(Tekst do czytania):
_ _ _

Kiedy obietnice jego, odnoszące się do Polski, nie spełniały się, zmniejszała
się co rok liczba adeptów "koła", któremu po Mickiewiczu przewodniczył
jenerał Karol Różycki. Za to staraniem towiańszczyka ks. Edwarda Duńskiego
utworzyła się grupa czcicieli "mistrza" we Włoszech, gdzie wskutek prądów
rewolucyjnych obudziła się niechęć do papieża i do Kościoła. Jednym z najzagorzalszych
był Tancredi Canonico, który życie i naukę
mistrza opisał w dziele swoim "Andrea Towianski"
i dla niego kilku mężów wybitnych, między innymi arcybiskupa Puecher Passavalli'ego
i powieściopisarza Fogazzaro pozyskał, podczas gdy biskup z Cuneo w orędziu
swoim z 12 października 1857 naukę Towiańskiego, jako heretycką, potępił.
Jakąż była
doktryna Towiańskiego? On sam jej nie spisał, mimo obietnicy danej emigrantom;
mamy tylko mgliste i zawiłe jego pismo pt. "Biesiada", dane w r. 1841 jenerałowi
Skrzyneckiemu, które w r. 1850 O. Semenenko w dziełku: Towiański et
sa doctrine krytycznie rozebrał. Mimo dwuznaczników i wykrętów, często
przez mistrza używanych, nietrudno jest dowieść, że jego nauka zawiera
błędy dogmatyczne, które według przytoczonego dziełka O. Semenenki i według
pisma włoskiego "L'apologista"
dają się streścić w następujących zdaniach:
Bóg jest
światłem ogólnym, z którym się zleją światła szczególne (manicheizm). Stworzenie
świata tak się odbywa, że Bóg wyprowadza istoty z czegoś surowego uprzednio
istniejącego, przechodząc "z brudów niższej operacji coraz wyżej aż do
Boga" (gnostycyzm). Na ziemi panuje duch piekieł, to jest, duchy niskie
(manicheizm). Grzechu pierworodnego nie ma, a natura ludzka nie jest zepsuta
(pelagianizm). Odkupienie w ten sposób się stało, że "Jezus Chrystus świętością
swoją sprowadził światła kolumnę i nią grube ciemności ziemi rozpędził".

_ _ _

(Dane wejściowe):
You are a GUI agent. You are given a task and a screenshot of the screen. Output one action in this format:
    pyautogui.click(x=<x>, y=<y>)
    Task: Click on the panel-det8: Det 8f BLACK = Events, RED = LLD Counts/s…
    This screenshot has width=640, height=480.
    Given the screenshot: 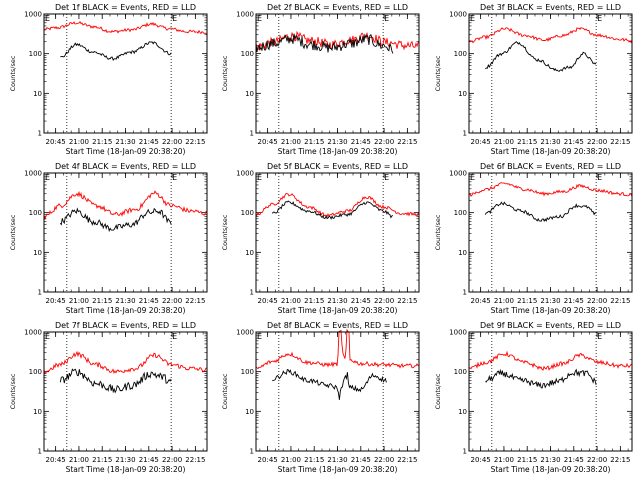 What is the action you would take?
    pyautogui.click(x=320, y=398)
    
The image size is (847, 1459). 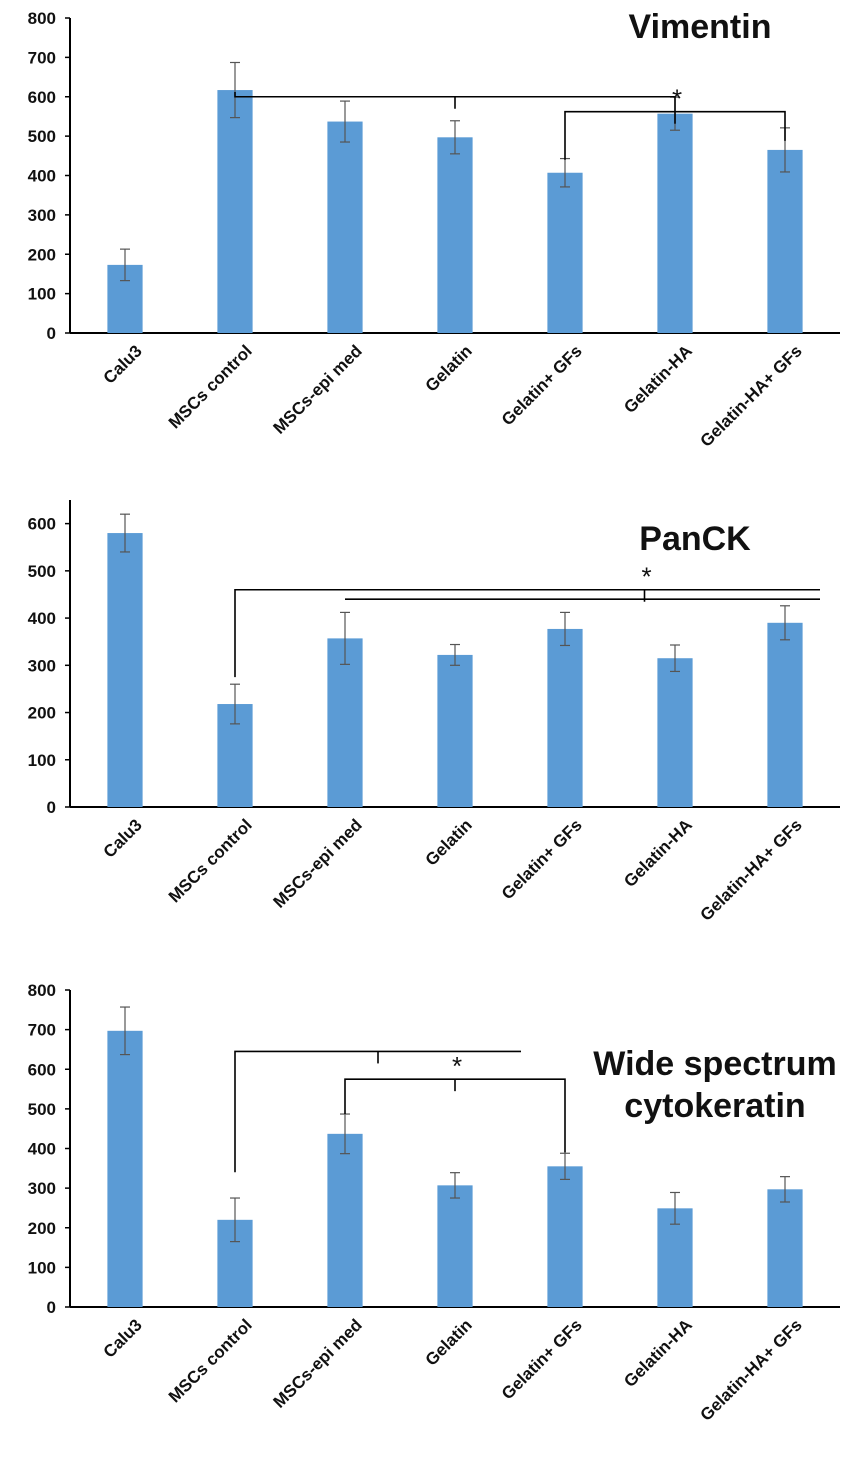 I want to click on chart-title: cytokeratin, so click(x=714, y=1106).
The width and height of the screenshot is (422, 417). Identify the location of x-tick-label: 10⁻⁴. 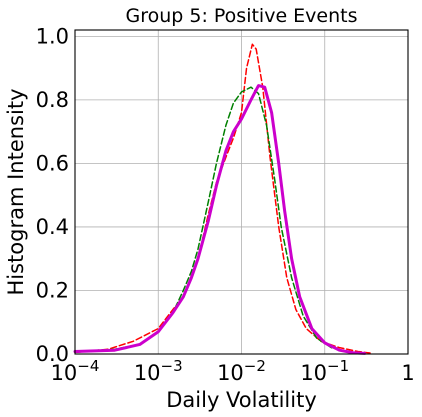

_ _ _

(Polecenia):
**A.** Wypisz nazwy herezji podane w nawiasach w tekście o Towiańskim, każdą tylko raz.
**B.** Kontynuuj tekst o nauce Towiańskiego, zaczynając po jego ostatnim zdaniu.
Wiersze danych to osobny materiał, niezwiązany z tekstem o Towiańskim.

(Odpowiedzi):
**A.** manicheizm, gnostycyzm, pelagianizm

**B.**
On w tej sprawie jest pierwszym po Bogu działaczem, potem idą Cherubini,
potem Napoleon "przedostatni w świętej kolumnie", w końcu posłany został
Towiański, by "zapalić narody
wybrane ogniem świętej miłości". Zmartwychwstania nie ma, tak jak i Chrystus
nie zmartwychwstał (gnostycyzm). Wiara w sąd ostateczny, jako też w wieczne
nagrody i kary upada, skoro dusze po wyjściu z ciał mogą znowu wracać na
ziemię i dla odpokutowania
swoich win łączą się znowu z ciałem (metempsychoza, buddyzm). Kościół katolicki,
nazwany przez Towiańskiego kościołem urzędowym, wystarczał według niego
w owych wiekach, kiedy ludzkość była niemowlęciem, ale w dzisiejszej epoce
ciągłego postępu sprzeniewierza
się swojej misji; natomiast jest inny kościół wewnętrzny, który według
woli Chrystusa ma się ziszczać w każdej duszy, stąd nie do Kościoła urzędowego
ani do Stolicy Apostolskiej, ale wprost do Chrystusa zwracać się trzeba
(protestantyzm, mariawityzm);
acz z drugiej strony Towiański z Kościoła "urzędowego" nie wystąpił i osobnej
sekty nie utworzył.
Co do zasad
etycznych, Towiański polecał szczególnie egzaltację ducha, do czego ma
służyć modlitwa. Nie odrzucał on Sakramentów św., ale nadawał im inne znaczenie,
bo u niego wszystko zależało na poruszeniu duszy naszej dla Boga, które
sprowadza kolumnę duchów świętych, a stąd łaskę; odwoływał się przy tym
ciągle do uczucia i do woli, tak że nie bez słuszności zaliczono go do
przesłańców modernizmu.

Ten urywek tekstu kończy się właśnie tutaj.